(WHAT THIS TASK INVOLVES):
Search the entries for the word "computer". Copy each line in which it is found.

── DATA FOR PROCESSING

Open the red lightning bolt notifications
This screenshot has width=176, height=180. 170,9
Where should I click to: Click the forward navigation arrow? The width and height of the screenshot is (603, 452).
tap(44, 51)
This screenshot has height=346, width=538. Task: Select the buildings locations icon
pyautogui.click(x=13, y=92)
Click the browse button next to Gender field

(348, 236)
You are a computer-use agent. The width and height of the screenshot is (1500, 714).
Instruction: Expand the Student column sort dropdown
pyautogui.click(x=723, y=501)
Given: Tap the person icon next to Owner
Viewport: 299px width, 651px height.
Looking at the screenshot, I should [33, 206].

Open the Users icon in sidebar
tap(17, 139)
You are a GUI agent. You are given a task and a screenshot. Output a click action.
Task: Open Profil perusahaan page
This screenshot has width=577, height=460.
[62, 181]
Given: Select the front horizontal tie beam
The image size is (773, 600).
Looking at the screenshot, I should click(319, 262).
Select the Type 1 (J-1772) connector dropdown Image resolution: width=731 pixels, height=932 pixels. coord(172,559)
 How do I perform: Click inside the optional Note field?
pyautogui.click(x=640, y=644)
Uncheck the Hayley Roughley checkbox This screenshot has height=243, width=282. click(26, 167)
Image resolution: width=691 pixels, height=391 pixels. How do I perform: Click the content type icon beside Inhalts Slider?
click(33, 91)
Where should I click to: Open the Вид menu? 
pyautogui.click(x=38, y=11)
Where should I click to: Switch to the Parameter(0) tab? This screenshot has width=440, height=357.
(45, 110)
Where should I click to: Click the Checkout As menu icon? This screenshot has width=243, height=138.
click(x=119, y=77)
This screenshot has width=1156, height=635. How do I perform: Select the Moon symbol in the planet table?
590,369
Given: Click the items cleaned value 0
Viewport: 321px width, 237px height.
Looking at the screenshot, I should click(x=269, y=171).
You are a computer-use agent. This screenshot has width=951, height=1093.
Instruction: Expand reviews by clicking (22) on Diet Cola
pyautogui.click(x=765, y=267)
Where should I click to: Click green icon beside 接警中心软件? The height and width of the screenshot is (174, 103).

────

(WORKED SOLUTION):
You are a computer-use agent. The width and height of the screenshot is (1500, 714).
You are a computer-use agent. This screenshot has width=951, height=1093.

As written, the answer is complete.